**What the task requires**
Return the following lines word for word, without the pictures.

**Data for processing**
__________

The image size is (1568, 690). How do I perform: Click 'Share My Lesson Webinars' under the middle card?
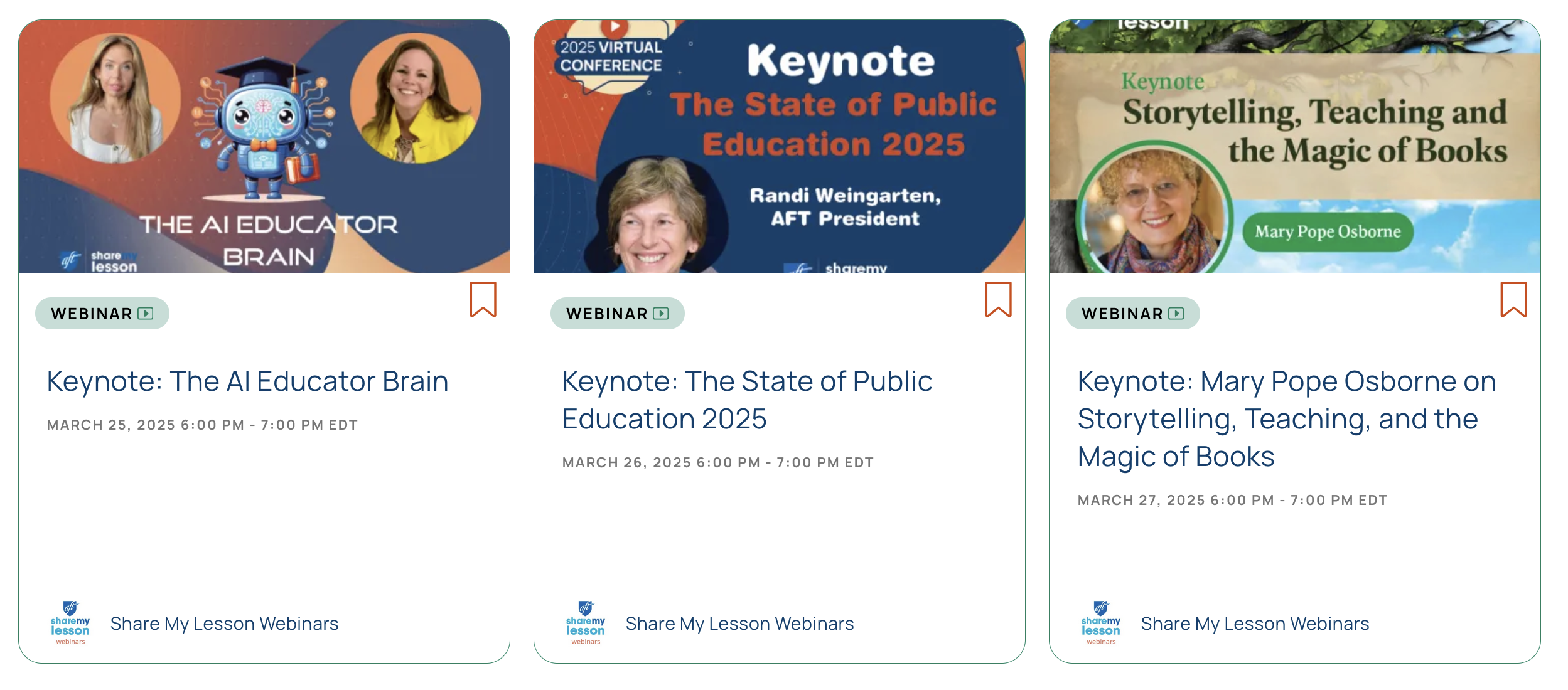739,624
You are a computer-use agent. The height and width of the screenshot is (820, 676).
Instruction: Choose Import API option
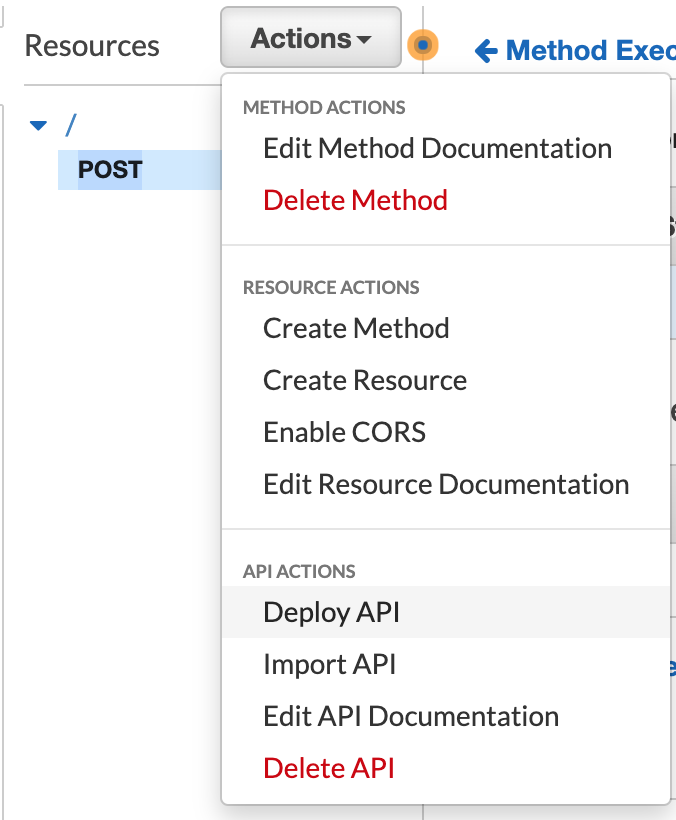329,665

__________

**Answer to this task**
The image size is (1568, 690). How do I perform: Click 'Share My Lesson Webinars' under the middle card?
739,624
You are a computer-use agent. The height and width of the screenshot is (820, 676).
Instruction: Choose Import API option
329,665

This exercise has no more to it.